======== Data extract ========

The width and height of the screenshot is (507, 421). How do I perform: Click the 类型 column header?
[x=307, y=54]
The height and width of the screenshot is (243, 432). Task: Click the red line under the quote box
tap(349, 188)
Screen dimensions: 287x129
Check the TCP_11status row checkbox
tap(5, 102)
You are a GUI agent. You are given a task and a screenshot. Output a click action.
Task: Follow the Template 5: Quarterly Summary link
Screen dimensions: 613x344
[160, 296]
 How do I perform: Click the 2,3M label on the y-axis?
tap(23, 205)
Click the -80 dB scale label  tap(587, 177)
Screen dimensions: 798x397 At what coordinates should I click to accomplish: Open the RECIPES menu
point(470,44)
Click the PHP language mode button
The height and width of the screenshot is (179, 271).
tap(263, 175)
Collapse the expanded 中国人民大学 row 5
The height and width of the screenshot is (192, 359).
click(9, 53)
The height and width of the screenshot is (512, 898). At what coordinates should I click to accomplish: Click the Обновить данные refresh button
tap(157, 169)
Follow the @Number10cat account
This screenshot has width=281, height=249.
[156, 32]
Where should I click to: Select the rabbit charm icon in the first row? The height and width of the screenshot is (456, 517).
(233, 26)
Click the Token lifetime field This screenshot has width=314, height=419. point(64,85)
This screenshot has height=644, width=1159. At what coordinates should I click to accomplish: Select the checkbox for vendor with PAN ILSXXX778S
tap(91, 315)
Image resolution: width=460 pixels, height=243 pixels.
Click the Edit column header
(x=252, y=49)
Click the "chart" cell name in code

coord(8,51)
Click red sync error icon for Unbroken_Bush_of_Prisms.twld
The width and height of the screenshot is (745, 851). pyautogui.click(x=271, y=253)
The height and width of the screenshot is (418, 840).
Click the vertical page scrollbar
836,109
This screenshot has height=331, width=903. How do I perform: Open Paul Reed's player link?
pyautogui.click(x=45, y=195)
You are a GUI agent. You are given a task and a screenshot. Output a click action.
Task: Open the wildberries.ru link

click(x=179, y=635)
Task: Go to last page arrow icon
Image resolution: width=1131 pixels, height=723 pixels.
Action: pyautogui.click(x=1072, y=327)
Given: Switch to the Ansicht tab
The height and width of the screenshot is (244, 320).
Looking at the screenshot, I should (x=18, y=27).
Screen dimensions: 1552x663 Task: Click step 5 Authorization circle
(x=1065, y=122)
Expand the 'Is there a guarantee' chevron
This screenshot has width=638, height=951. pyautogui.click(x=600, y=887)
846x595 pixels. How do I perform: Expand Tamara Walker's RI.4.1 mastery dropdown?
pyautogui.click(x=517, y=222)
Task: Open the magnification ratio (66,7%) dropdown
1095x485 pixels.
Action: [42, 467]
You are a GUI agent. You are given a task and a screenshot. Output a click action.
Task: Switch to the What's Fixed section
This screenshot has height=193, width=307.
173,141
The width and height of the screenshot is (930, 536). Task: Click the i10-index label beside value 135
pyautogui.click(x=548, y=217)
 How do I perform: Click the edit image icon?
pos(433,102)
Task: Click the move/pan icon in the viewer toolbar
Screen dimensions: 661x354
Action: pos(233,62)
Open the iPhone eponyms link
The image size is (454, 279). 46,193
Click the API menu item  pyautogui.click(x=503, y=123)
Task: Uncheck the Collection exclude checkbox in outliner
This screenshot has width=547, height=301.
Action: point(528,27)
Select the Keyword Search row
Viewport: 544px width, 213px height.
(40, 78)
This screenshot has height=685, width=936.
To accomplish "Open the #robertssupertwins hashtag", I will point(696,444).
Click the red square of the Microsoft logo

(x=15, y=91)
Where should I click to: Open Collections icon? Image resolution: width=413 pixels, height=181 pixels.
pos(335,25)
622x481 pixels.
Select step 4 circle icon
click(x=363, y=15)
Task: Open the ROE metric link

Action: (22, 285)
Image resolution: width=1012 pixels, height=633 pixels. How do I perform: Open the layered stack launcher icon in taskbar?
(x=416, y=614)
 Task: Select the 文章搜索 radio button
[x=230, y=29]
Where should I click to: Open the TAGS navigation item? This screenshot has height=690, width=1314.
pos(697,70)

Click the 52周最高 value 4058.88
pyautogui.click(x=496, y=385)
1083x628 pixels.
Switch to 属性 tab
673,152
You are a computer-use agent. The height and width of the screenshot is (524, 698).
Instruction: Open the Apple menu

========

§ What this task involves
Each of the entries must be set down again exactly.

§ Exercise response
The width and height of the screenshot is (507, 421). How do I perform: Click the 类型 column header?
[x=307, y=54]
The height and width of the screenshot is (243, 432). Task: Click the red line under the quote box
tap(349, 188)
Screen dimensions: 287x129
Check the TCP_11status row checkbox
tap(5, 102)
You are a GUI agent. You are given a task and a screenshot. Output a click action.
Task: Follow the Template 5: Quarterly Summary link
Screen dimensions: 613x344
[160, 296]
 How do I perform: Click the 2,3M label on the y-axis?
tap(23, 205)
Click the -80 dB scale label  tap(587, 177)
Screen dimensions: 798x397 At what coordinates should I click to accomplish: Open the RECIPES menu
point(470,44)
Click the PHP language mode button
The height and width of the screenshot is (179, 271).
tap(263, 175)
Collapse the expanded 中国人民大学 row 5
The height and width of the screenshot is (192, 359).
click(9, 53)
The height and width of the screenshot is (512, 898). At what coordinates should I click to accomplish: Click the Обновить данные refresh button
tap(157, 169)
Follow the @Number10cat account
This screenshot has width=281, height=249.
[156, 32]
Where should I click to: Select the rabbit charm icon in the first row? The height and width of the screenshot is (456, 517).
(233, 26)
Click the Token lifetime field This screenshot has width=314, height=419. point(64,85)
This screenshot has height=644, width=1159. At what coordinates should I click to accomplish: Select the checkbox for vendor with PAN ILSXXX778S
tap(91, 315)
Image resolution: width=460 pixels, height=243 pixels.
Click the Edit column header
(x=252, y=49)
Click the "chart" cell name in code

coord(8,51)
Click red sync error icon for Unbroken_Bush_of_Prisms.twld
The width and height of the screenshot is (745, 851). pyautogui.click(x=271, y=253)
The height and width of the screenshot is (418, 840).
Click the vertical page scrollbar
836,109
This screenshot has height=331, width=903. How do I perform: Open Paul Reed's player link?
pyautogui.click(x=45, y=195)
You are a GUI agent. You are given a task and a screenshot. Output a click action.
Task: Open the wildberries.ru link

click(x=179, y=635)
Task: Go to last page arrow icon
Image resolution: width=1131 pixels, height=723 pixels.
Action: pyautogui.click(x=1072, y=327)
Given: Switch to the Ansicht tab
The height and width of the screenshot is (244, 320).
Looking at the screenshot, I should (x=18, y=27).
Screen dimensions: 1552x663 Task: Click step 5 Authorization circle
(x=1065, y=122)
Expand the 'Is there a guarantee' chevron
This screenshot has width=638, height=951. pyautogui.click(x=600, y=887)
846x595 pixels. How do I perform: Expand Tamara Walker's RI.4.1 mastery dropdown?
pyautogui.click(x=517, y=222)
Task: Open the magnification ratio (66,7%) dropdown
1095x485 pixels.
Action: [42, 467]
You are a GUI agent. You are given a task and a screenshot. Output a click action.
Task: Switch to the What's Fixed section
This screenshot has height=193, width=307.
173,141
The width and height of the screenshot is (930, 536). Task: Click the i10-index label beside value 135
pyautogui.click(x=548, y=217)
 How do I perform: Click the edit image icon?
pos(433,102)
Task: Click the move/pan icon in the viewer toolbar
Screen dimensions: 661x354
Action: pos(233,62)
Open the iPhone eponyms link
The image size is (454, 279). 46,193
Click the API menu item  pyautogui.click(x=503, y=123)
Task: Uncheck the Collection exclude checkbox in outliner
This screenshot has width=547, height=301.
Action: point(528,27)
Select the Keyword Search row
Viewport: 544px width, 213px height.
(40, 78)
This screenshot has height=685, width=936.
To accomplish "Open the #robertssupertwins hashtag", I will point(696,444).
Click the red square of the Microsoft logo

(x=15, y=91)
Where should I click to: Open Collections icon? Image resolution: width=413 pixels, height=181 pixels.
pos(335,25)
622x481 pixels.
Select step 4 circle icon
click(x=363, y=15)
Task: Open the ROE metric link

Action: (22, 285)
Image resolution: width=1012 pixels, height=633 pixels. How do I perform: Open the layered stack launcher icon in taskbar?
(x=416, y=614)
 Task: Select the 文章搜索 radio button
[x=230, y=29]
Where should I click to: Open the TAGS navigation item? This screenshot has height=690, width=1314.
pos(697,70)

Click the 52周最高 value 4058.88
pyautogui.click(x=496, y=385)
1083x628 pixels.
Switch to 属性 tab
673,152
You are a computer-use agent. The height and width of the screenshot is (524, 698).
Instruction: Open the Apple menu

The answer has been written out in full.